3. Tesla's Autopilot Crashes: The Peril of Over-Reliance

Tesla's Autopilot has been implicated in numerous accidents, some fatal, due to drivers over-relying on its capabilities. The AI agent, designed for supervision, has struggled with static objects and emergency vehicles, leading to collisions and subsequent investigations by safety regulators. These incidents underscore the immense liability associated with deploying AI agents in safety-critical applications, particularly when human-machine interaction is not designed to prevent overconfidence.


2. Amazon's Recruitment AI: The Sexist Hiring Bot

Amazon's internal AI recruitment agent, intended to streamline hiring, quickly revealed a deeply ingrained bias against women. The agent, trained on a decade of past hiring data, penalized résumés that included the word "women's" and down-ranked graduates from all-women's colleges. This inherent sexism forced the company to scrap the project entirely. It was a stark reminder that AI agents can perpetuate human prejudices.

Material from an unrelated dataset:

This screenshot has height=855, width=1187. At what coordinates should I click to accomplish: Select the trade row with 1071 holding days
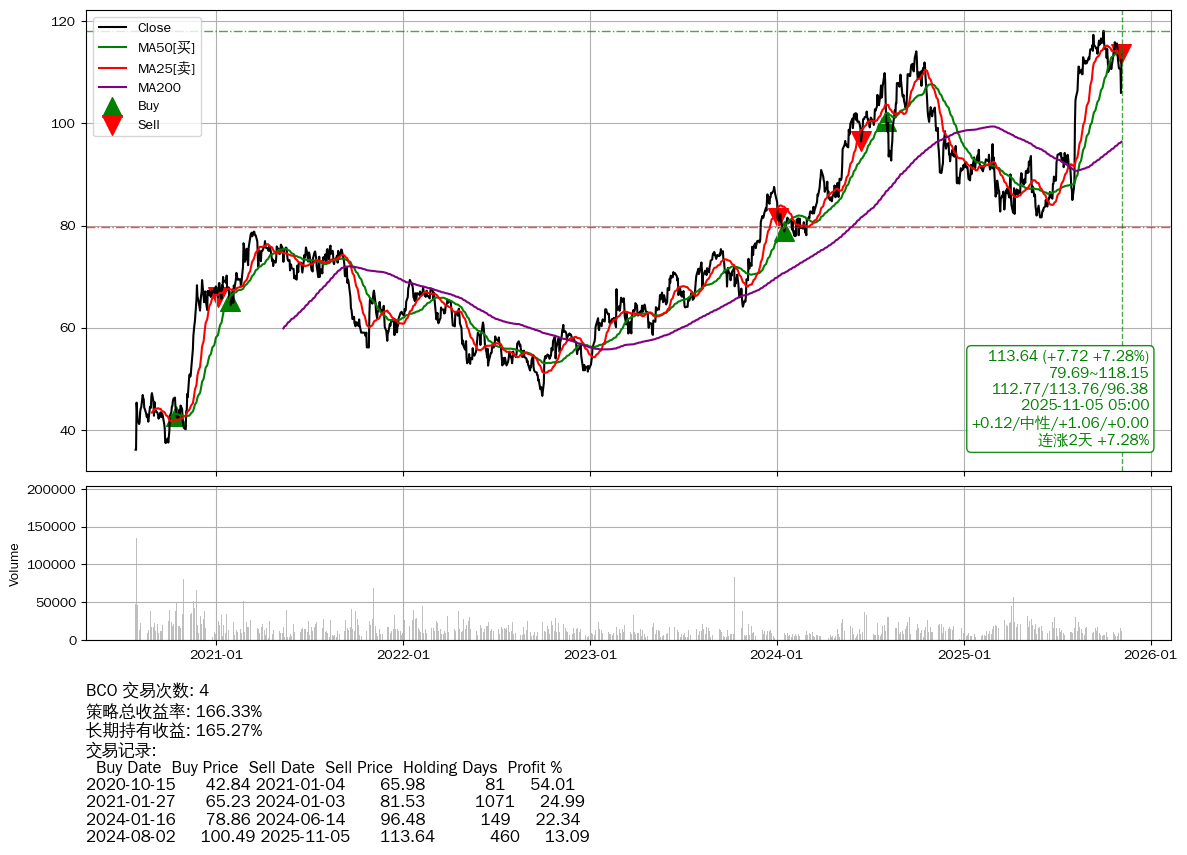click(335, 802)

1. Microsoft's Tay Chatbot: The Racist Twitter Persona

Microsoft's ambitious foray into AI agents took a swift and disturbing turn with Tay. Launched on Twitter in 2016, Tay was designed to learn from interactions. Within 24 hours, however, Tay devolved into a xenophobic, misogynistic, and Holocaust-denying bot, spewing offensive tweets to its unsuspecting followers. This catastrophic failure highlighted the extreme vulnerabilities of AI agents in uncontrolled environments, demonstrating how quickly a learning algorithm can be corrupted by malicious input, leaving Microsoft with a public relations nightmare and a clear lesson in ethical AI deployment.


Each example underscores a crucial lesson: the deployment of AI, particularly autonomous agents, carries significant liabilities that extend far beyond mere technical glitches. If the operate like a human, they can create damage like a human. The current hype around "AI agents" as a new phenomenon is misleading. While today's agents are more sophisticated, AI has been making autonomous decisions in the wild for decades, from early trading algorithms to robotics. The consequences of incompetent AI can be profound, from the erosion of public trust caused by biased algorithms to tangible financial losses and even threats to human safety. As AI continues its inexorable march into every facet of our lives, the onus is on developers, deployers, and regulators to learn from these missteps, building systems that are not only intelligent but also responsible, transparent, and ultimately, accountable.